James Smith, developed market economist at ING, said that, with wage pressures lower in the UK than in the US, “a sharp cost-of-living crisis. . . will limit consumer spending growth in the coming quarters ”.

With economists relatively optimistic that the Omicron wave will pass without significant economic damage, the question for future waves of the virus will be whether the government should now take a different approach to restrictions when it comes and to future support for businesses and households.

Yates said that with vaccines that are already effective in preventing serious diseases, there will no longer be such a great health or economic need to introduce curbs that slow down infections. Although the country’s future capacity to deal with coronavirus will be better than it is at present, “the motive for repelling infections in the future is not so strong [as it was]”, he said.

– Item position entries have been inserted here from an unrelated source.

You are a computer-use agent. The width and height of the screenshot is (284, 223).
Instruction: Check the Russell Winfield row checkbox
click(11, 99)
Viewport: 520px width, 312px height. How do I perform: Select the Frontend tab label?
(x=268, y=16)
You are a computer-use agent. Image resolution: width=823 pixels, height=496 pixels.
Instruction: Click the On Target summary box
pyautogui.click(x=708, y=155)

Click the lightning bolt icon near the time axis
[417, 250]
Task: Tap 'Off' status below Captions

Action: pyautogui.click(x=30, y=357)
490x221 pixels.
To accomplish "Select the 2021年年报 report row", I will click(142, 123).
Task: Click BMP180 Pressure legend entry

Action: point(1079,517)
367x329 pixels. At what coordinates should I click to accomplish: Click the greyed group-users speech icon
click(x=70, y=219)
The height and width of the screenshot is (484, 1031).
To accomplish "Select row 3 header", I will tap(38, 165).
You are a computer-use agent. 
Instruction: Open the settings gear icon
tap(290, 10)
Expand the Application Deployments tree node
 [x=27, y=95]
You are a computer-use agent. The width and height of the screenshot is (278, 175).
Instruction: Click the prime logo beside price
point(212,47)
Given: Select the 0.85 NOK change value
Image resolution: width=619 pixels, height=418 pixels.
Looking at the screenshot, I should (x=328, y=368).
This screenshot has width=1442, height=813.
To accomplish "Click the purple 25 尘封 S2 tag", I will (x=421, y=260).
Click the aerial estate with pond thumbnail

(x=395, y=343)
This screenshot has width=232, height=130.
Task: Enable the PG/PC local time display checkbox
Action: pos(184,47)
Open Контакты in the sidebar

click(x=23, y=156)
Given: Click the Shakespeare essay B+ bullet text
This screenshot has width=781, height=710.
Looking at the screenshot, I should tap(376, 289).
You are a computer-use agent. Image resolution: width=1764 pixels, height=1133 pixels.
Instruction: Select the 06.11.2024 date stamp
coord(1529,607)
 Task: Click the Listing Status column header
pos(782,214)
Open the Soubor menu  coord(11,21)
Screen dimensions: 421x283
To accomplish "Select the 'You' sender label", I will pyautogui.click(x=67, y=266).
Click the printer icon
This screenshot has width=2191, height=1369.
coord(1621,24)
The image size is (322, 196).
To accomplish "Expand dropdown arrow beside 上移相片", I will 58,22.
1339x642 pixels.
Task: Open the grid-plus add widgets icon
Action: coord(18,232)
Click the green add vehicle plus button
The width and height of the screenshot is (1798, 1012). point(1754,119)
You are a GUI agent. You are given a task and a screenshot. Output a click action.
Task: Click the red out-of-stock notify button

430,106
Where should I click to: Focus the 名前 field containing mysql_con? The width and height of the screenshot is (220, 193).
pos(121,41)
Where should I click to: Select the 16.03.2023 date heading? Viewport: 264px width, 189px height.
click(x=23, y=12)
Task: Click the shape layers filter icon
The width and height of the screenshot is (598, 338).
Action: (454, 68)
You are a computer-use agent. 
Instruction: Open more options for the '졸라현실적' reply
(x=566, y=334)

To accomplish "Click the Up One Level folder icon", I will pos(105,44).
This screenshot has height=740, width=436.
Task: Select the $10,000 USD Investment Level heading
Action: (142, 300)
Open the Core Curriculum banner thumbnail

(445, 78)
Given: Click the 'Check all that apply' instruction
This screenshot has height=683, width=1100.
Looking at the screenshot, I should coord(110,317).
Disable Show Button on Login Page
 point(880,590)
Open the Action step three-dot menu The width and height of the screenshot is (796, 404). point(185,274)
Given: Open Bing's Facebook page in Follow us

Flavio Toxvaerd, an economist at Cambridge University who has long researched the best ways to control infectious diseases, stressed the lack of government transparency in thinking. “The prime minister recently spoke at length about the balance between economic, social and health considerations just right, but did not provide any supporting evidence or analysis to support the policy other than to claim that the balance is right,” he said.

He said the economic benefit of fewer restrictions, although it now appears to be bearing fruit, is “fraught with risks” and the economic benefits could be short-lived as the number of infections rises to levels at which the NHS cannot cope.

“Rather than maneuver carefully through the pandemic, the government has [always] chosen to ride the wave out and use the emergency brake at the last minute in case it is needed. It can apparently be more expensive than managing the spread of infection more actively now, ”Toxvaerd said.

His caution is reflected in most economists, who stressed that forecasts for the UK economy this year were still highly dependent on the course of the pandemic and the severity of future coronavirus variants.

Most expect the recovery from the initial pandemic shock to continue with the pre-pandemic level of GDP surpassed in the first half of this year. But even with continued above-average growth rates, the UK economy is unlikely to return to its pre-pandemic trend this year.